* Questions to answer
a) In the DeWitt Clinton post, what name did the Mohawk and Hudson Railroad give the steam engine it built in 1831?
b) Extend the DeWitt Clinton post, starting right after its last sentence.

Quoted passage: Begin

[On October 26, 1825, the Erie Canal officially opened. So this week, I’ll honor the 200th anniversary of that huge & hugely important project by highlighting a handful of figures connected to it, leading up to a special weekend tribute to my favorite current civil engineer!]
I highlighted the most famous political layers to DeWitt (and his even more famous uncle George) in Monday’s post, so here are three additional contexts, ones more closely linked to the transportation project that he made possible:
1) Steam: In 1831, the Mohawk and Hudson Railroad (M&H) built a new steam engine that they named the DeWitt Clinton. Clinton had died in office in 1828, and it made sense for a New York railway company to honor him in this way; moreover, the Erie Canal was seen as a transportation competitor to the railroad, so the locomotive naming could be read as a peace gesture. But it’s also worth noting that, in an era when steam navigation was still new and at least somewhat controversial, Clinton consistently championed the technology as a vital resource for not just transportation (in shipping as well as railroads) but also and especially the public good.

Quoted passage: End
Dataset records: Begin

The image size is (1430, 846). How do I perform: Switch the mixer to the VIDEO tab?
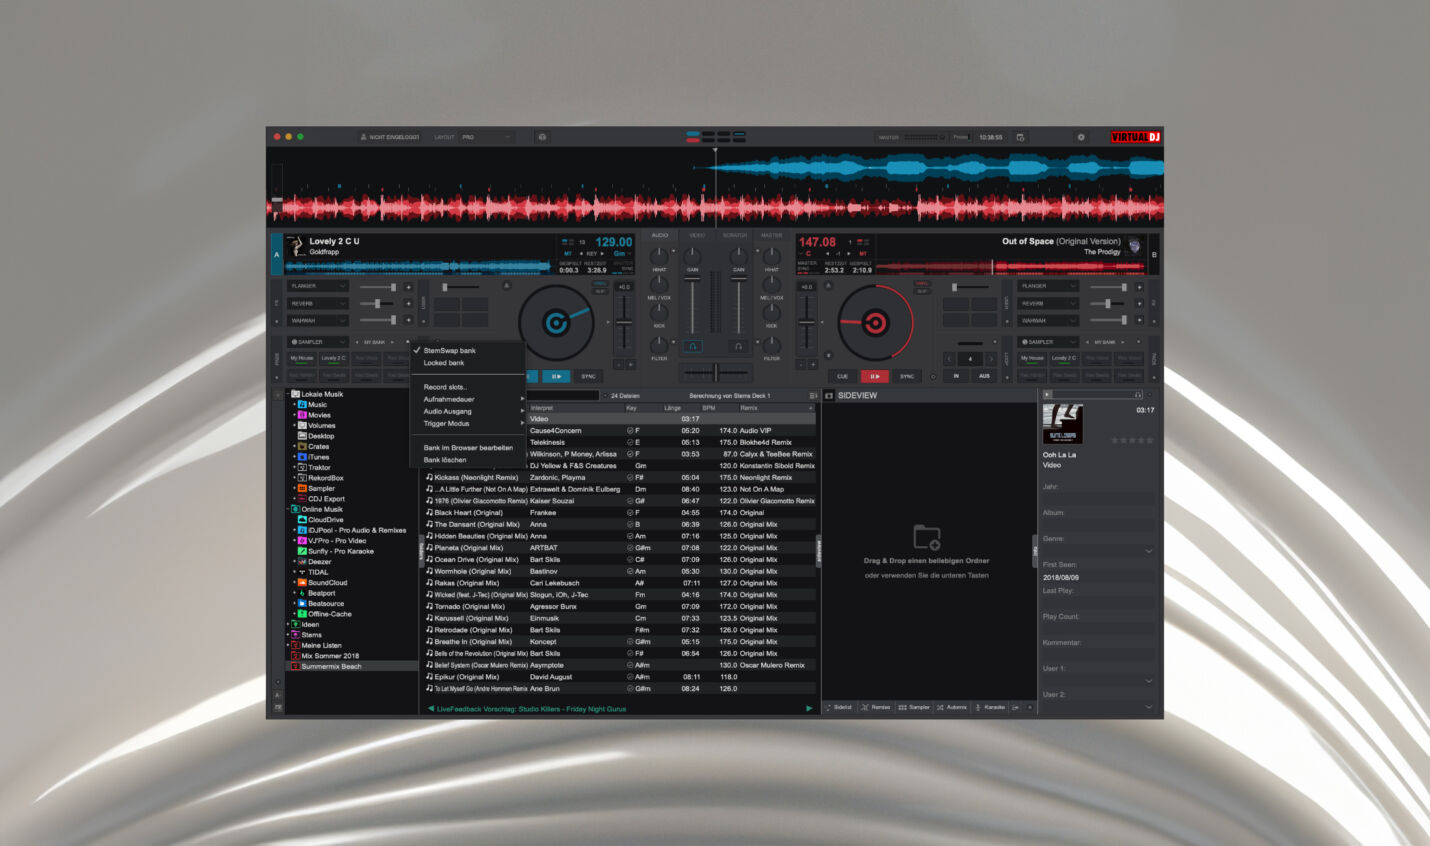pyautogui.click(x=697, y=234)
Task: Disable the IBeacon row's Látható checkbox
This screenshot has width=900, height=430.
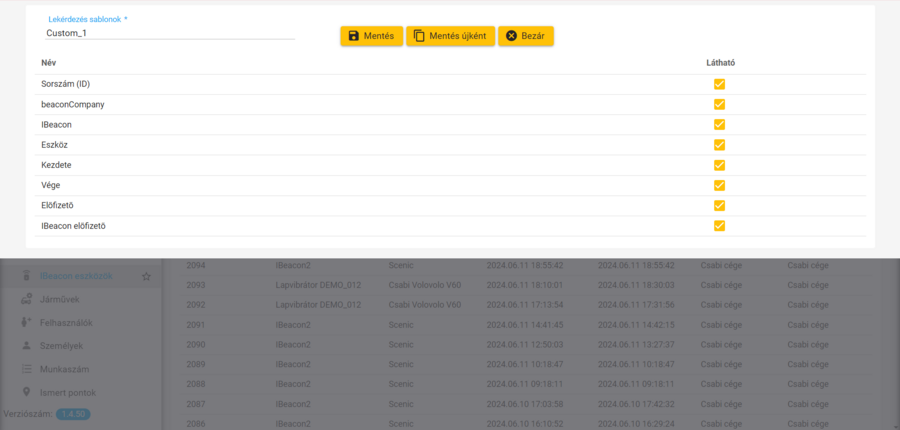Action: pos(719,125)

Dataset records: End

* Responses per task
a) The DeWitt Clinton.

b)
2) Freemasonry: Clinton was initiated into New York’s “Holland” Masonic lodge when he was just 21 years old, was elected Grand Master of the state’s Grand Lodge 16 years later, and for the last 12 years of his life was the Grand Master of the Grand Encampment of Knights Templar in the U.S., a national organization he helped create. His connection to Freemasonry became a source of potential scandal in 1826, when a man named William Morgan threatened to publish a book exposing the organization’s rituals and subsequently disappeared for good; Governor Clinton issued three proclamations offering rewards for information, but to not avail. Yet without eliding that mysterious and tragic case, I’d add that it seems important to note that one of the greatest champions of our most elaborate civil engineering project was a Mason!
3) Jesse Hawley: Clinton began his affiliation with the Erie Canal project around 1810, and was a founding member of the Erie Canal Commission organized at that time. But his own interest in the project was due to another and even more compelling figure: Jesse Hawley, a New York flour merchant whose transportation debts (due directly to the lack of affordable operations for traversing the state) led him to spend 20 months in debtors’ prison between 1806 and 1808; and who during that time wrote and published fourteen essays arguing for the canal in the Genesee Messenger under the pseudonym “Hercules.” I love that this huge national project began in many ways with one man writing his way through an unjust prison sentence, and DeWitt Clinton can help us remember him.
Next Canal context tomorrow,
Ben
PS. What do you think?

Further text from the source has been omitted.